Recently I was asked to write a short piece for ProLandscaper Africa on what can the landscape profession do to make difference on environmental and social issues, should we shrink back in our shells and hide in our gated villages from all the problems that plaque Africa and the world or should we become activists and advocates for positive change? So inspired by the work of activists in the Africa Centre for Cities and The Landscape Architecture Foundation’s (LAF) New Landscape Declaration, here goes with credit to LAF’s Action Plan
I have been involved in the practice of landscape design, construction and management my entire life, I love plants and everything to do with the natural and built landscape, while I have had my head buried in the sand of personal interests and passions for many years and I have often been a poor people’s person, I am now acting positively for change and to not being “part of the problem” but working on co-creating a resilient and awesome future with all of those who share my passion.
I believe the landscape profession is uniquely positioned to take a leadership role in addressing the most important issues of our time and I am positive we will do so. Challenges include: adaptation and mitigation of the impacts of climate change; addressing moral, social, economic impoverishment and inequality; building resilient new infrastructure that runs on clean energy; co-creating and managing innovative urban places that provide social and ecological justice for all peoples and species.
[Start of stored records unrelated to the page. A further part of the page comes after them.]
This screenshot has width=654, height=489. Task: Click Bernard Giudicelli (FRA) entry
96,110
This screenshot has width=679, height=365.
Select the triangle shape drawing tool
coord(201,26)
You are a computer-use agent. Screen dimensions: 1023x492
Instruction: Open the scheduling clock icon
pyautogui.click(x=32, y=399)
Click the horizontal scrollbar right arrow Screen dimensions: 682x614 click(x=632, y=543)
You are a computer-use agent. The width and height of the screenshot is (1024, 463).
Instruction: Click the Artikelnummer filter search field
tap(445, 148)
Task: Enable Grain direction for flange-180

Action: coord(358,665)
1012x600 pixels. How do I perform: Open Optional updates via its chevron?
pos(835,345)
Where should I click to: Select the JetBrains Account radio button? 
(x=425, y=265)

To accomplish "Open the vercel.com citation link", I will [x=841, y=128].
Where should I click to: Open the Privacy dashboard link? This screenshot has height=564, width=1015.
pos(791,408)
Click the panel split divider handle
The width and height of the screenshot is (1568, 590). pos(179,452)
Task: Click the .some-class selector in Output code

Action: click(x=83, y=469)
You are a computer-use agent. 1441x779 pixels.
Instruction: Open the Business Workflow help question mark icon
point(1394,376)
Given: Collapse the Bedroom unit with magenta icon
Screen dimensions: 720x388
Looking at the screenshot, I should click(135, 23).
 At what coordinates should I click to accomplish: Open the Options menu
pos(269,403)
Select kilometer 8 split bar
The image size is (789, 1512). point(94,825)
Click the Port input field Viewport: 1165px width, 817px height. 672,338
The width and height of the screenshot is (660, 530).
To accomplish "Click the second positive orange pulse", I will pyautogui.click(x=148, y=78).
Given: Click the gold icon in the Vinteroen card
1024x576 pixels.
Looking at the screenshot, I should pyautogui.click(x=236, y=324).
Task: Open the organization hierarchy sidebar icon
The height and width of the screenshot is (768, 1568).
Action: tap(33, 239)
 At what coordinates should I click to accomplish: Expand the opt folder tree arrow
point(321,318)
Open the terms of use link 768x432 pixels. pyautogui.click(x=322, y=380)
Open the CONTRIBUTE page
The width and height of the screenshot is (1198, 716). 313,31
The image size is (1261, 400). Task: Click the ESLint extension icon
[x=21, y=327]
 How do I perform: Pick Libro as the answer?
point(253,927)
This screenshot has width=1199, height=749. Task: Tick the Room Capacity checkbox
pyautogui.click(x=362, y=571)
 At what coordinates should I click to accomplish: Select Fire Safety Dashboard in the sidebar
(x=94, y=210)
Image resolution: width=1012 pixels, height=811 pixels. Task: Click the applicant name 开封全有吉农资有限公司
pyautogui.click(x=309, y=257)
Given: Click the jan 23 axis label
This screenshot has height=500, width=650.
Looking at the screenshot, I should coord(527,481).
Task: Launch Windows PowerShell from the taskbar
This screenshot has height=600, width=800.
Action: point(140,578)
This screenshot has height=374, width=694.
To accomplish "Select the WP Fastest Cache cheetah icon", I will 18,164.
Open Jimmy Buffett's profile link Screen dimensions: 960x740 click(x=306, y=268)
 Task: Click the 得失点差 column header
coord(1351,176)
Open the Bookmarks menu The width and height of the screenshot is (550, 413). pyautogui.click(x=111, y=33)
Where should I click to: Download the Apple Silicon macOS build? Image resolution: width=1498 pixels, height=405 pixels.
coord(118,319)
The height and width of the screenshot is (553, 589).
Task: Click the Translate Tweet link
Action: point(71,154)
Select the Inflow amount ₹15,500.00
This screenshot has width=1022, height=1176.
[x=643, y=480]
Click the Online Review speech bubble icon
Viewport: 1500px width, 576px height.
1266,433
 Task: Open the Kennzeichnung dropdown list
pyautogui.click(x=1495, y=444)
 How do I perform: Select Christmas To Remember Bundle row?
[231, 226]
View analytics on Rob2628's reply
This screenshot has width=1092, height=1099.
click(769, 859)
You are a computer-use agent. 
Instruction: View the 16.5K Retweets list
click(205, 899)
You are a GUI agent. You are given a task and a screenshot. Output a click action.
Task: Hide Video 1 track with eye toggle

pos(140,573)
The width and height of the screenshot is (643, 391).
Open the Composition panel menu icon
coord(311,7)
We can develop a clear vision of our role and capacities, nurture inclusive leadership, embrace advocacy and activism, seek commitment and action from those who feel the same as we do.
To be committed means:
Be more and keep on learning – know the terminology and science of climate change, improve your cultural literacy, read widely, expose yourself to dynamic, uncomfortable circumstances and people; get to see others point of view. Take part, if not in government, then in your local area, PTA or ratepayers association, take part in ILASA, SALI or SAGIC or your own professional or business organisation; assist on an awards committee or organise a function.
Become a visible exampleof the current best practice: evaluate your personal and business actions and act to reduce your carbon, water and waste footprint and aim to become carbon neutral or better, carbon positive.
Build equitable teams; partner across disciplines, practices and publics; mentor young people towards leadership; encourage involvement in real physical networks and form communities of interest with others who share your passion.
Become invested in where you live, assist those who are less fortunate, advocate for what you believe in, give assistance and support to organizations and people who are making difference. Act where you see social or ecological injustice, get to know your local area and national political representative, advocate for the positive role of landscape to them.